Berger v Becker, 272 AD2d 565. When the medical malpractice involves patient treatment, three component duties are owed by the physician to the patient: (1) the duty to possess the requisite knowledge and skill such as is possessed by the average member of the medical possession; (2) a duty to exercise ordinary and reasonable care in the application of such professional knowledge and skill; and (3) the duty to use his best judgment in the application of this knowledge and skill. Littlejohn v State of New York 87 AD2d 951, 952 citing Pike v Honsinger, 155 NY 201, 209- 210.
To sustain this burden, a Claimant must present expert testimony that the defendant's conduct constituted a deviation from the requisite standard of care.
Berger v Becker, 272 AD2d 565 supra; and Koehler v Schwartz, 48 NY2d 807 (Expert testimony is necessary... unless the
matter is one which is within the experience and observation of the ordinary juror). Neither the
Court, nor the Claimant possess the requisite knowledge necessary to pass judgment on the
course of treatment or medications provided.
Here, the claimant failed to sustain his burden of proof. The medical records, as already noted, were unremarkable and noted Claimant's subjective complaints. Claimant offered nothing of probative value to prove that defendant failed to afford him medical treatment as appropriate.

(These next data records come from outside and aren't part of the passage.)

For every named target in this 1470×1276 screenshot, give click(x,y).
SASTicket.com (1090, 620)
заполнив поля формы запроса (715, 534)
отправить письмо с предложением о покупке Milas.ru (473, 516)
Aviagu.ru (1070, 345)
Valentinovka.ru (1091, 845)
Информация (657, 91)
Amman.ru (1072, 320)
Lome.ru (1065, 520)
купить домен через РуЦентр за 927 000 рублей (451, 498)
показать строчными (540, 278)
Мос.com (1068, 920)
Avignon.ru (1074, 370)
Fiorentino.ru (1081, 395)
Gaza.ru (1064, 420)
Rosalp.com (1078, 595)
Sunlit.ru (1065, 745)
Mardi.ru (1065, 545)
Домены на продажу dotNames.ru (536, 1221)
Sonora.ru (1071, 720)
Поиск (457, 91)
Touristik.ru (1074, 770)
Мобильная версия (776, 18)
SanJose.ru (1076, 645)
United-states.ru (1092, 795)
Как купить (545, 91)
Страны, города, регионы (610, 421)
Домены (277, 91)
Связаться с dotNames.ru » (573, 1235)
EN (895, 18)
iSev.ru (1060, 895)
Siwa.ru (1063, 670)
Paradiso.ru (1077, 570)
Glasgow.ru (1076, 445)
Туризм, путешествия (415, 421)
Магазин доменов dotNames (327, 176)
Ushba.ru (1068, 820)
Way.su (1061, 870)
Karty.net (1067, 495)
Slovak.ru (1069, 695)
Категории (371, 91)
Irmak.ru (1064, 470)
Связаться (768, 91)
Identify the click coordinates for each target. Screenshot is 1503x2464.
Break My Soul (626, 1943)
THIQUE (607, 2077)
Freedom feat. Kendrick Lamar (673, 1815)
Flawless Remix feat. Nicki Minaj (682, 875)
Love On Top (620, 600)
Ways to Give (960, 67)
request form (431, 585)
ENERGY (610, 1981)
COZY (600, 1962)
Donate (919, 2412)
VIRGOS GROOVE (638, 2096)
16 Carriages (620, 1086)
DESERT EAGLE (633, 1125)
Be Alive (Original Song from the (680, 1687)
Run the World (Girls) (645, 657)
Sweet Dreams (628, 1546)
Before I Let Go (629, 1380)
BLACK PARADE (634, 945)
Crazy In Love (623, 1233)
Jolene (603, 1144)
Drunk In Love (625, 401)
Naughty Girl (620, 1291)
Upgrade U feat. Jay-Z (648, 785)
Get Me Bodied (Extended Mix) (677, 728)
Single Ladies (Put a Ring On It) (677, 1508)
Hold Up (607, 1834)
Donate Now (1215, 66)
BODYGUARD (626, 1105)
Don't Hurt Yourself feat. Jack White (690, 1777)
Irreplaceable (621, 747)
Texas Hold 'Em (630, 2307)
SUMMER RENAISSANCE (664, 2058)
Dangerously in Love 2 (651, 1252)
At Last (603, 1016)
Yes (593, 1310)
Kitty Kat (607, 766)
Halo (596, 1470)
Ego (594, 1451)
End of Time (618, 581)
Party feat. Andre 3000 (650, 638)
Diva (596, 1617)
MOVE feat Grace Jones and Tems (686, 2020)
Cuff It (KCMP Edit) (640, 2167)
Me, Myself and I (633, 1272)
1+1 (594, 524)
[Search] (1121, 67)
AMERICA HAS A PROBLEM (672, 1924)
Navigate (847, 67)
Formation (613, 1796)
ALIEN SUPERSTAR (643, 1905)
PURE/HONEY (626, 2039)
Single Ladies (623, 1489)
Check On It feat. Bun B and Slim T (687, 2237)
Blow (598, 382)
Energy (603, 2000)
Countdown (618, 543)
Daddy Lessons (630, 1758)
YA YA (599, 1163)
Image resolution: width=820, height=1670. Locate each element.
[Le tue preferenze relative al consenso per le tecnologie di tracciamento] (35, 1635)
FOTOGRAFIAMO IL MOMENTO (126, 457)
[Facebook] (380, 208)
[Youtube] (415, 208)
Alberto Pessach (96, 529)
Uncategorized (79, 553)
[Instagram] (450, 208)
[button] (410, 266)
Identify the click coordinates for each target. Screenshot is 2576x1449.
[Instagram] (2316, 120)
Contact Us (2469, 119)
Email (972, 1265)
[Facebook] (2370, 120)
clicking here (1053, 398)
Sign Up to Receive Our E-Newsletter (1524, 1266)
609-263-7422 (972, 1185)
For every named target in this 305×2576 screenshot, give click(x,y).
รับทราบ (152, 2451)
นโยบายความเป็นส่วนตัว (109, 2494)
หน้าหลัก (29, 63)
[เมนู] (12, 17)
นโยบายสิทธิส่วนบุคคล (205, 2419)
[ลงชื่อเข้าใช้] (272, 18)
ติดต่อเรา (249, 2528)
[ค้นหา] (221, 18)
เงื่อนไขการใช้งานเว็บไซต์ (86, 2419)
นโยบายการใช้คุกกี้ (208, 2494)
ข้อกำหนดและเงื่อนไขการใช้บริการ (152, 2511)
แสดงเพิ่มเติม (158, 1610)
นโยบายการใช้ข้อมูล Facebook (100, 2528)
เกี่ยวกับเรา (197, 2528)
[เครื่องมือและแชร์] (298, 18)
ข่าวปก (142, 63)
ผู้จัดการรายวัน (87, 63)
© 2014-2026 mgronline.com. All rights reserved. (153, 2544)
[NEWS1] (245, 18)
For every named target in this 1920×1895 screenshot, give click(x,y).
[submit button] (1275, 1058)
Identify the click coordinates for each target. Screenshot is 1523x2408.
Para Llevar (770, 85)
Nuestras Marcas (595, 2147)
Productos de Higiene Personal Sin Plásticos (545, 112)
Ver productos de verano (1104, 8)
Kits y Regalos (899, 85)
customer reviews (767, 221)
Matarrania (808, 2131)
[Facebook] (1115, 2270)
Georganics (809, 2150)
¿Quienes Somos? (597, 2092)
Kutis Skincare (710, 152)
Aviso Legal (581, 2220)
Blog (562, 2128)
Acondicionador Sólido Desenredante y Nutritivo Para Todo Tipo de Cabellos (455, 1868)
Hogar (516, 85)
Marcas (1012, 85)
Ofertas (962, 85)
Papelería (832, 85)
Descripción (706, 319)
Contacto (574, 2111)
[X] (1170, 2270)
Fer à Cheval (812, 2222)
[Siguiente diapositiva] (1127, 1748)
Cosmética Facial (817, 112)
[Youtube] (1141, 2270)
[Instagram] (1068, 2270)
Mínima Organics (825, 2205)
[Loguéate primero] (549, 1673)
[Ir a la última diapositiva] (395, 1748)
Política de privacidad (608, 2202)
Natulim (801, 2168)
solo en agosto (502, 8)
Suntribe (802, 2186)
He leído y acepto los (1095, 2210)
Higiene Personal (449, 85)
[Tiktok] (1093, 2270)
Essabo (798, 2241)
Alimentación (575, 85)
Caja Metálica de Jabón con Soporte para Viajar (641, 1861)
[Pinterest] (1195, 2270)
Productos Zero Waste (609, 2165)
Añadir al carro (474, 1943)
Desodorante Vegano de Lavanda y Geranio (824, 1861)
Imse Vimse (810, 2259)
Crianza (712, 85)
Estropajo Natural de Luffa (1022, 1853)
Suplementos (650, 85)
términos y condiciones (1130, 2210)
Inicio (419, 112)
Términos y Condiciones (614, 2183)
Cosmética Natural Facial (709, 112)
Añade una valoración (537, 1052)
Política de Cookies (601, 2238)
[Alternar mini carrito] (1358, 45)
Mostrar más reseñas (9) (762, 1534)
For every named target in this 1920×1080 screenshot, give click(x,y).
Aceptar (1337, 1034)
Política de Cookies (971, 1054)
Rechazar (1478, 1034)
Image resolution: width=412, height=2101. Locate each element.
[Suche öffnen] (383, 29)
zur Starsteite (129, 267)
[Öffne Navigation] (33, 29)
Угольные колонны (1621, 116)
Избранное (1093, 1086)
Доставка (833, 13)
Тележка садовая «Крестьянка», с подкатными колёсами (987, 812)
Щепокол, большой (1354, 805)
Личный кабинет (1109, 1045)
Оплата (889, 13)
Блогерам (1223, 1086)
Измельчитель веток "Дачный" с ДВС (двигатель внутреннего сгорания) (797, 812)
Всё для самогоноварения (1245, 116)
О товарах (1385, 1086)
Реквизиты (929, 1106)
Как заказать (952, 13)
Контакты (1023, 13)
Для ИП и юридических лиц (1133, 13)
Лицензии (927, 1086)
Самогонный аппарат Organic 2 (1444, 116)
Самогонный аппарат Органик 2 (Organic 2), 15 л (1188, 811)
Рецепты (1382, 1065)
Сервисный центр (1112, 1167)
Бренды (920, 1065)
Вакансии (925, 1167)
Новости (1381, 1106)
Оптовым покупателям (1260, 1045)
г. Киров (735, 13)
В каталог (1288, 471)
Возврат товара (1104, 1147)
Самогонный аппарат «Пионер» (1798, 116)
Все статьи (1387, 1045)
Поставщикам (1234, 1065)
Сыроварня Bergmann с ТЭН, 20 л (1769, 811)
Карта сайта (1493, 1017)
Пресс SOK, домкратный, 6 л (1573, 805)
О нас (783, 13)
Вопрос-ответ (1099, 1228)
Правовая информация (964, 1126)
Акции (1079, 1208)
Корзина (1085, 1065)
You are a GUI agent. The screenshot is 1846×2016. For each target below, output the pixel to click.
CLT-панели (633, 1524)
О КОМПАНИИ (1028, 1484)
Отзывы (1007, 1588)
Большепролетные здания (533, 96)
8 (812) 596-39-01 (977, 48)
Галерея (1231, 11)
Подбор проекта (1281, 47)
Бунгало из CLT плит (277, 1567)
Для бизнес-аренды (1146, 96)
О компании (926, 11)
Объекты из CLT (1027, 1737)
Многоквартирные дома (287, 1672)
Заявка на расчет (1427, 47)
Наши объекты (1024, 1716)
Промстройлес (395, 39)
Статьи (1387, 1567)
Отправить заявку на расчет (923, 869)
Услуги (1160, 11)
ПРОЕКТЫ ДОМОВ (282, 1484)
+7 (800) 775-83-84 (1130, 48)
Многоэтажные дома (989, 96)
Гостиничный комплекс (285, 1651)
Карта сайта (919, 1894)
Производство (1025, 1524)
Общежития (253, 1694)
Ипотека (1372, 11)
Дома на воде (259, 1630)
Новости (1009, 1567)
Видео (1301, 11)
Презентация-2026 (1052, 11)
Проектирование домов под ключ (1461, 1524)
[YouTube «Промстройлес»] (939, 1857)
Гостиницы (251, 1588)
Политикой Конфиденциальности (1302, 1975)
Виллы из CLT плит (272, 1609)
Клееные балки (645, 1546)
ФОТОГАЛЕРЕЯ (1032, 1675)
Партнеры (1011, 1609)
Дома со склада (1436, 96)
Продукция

The Chief Clerk is directed to enter judgment 1) for the Claimant in the amount of

$800.00 on the negligence cause of action and 2) for the Defendant dismissing the failure to provide adequate treatment cause of action.[6]


June 7, 2001
Albany, New York

HON. RICHARD E. SISE
Judge of the Court of Claims




[1] Unless otherwise indicated, all quotations are from the trial notes or audiotapes of the proceeding.
[2] Defendant also called Correction Officer Joseph Stedner to testify. However, C.O. Stedner had no personal knowledge of the incident beyond the fact Claimant was cut.
[3] Cadre inmates are inmates assigned to perform manual labor within the prison confines.
[4] As limited by the pleadings (see, Claim, ¶ 2 [Claimant alleged the negligence was in issuing unsafe bed-frames]), the Court has not evaluated this claim as sounding in products liability (compare, Van Alstyne v State of New York, [Ct Cl, No. 98754, McNamara, J] UID#2000-011-100, March 13, 2000, [claimant injured when Corcraft manufactured chair base collapsed]). Were this Court to do so, the Claim would fail, as Claimant has failed to produce any evidence that the defect existed at the time it left Corcraft's hands. (Id., see also PJI § 2:141.2).
[5] Without objection from the Defendant, the Court took judicial notice of the Ulster Correctional Facility Permanent Cadre Inmate Rule Book which contained a section "3" captioned " Storage of footwear, boxes and property" which provided at subsection "B" as follows: "Each inmate will be issued two boxes to be kept under the bed for storage of personal property. The boxes are to be kept to the side of the bed footboard..."
[6] All motions not previously ruled upon are deemed denied.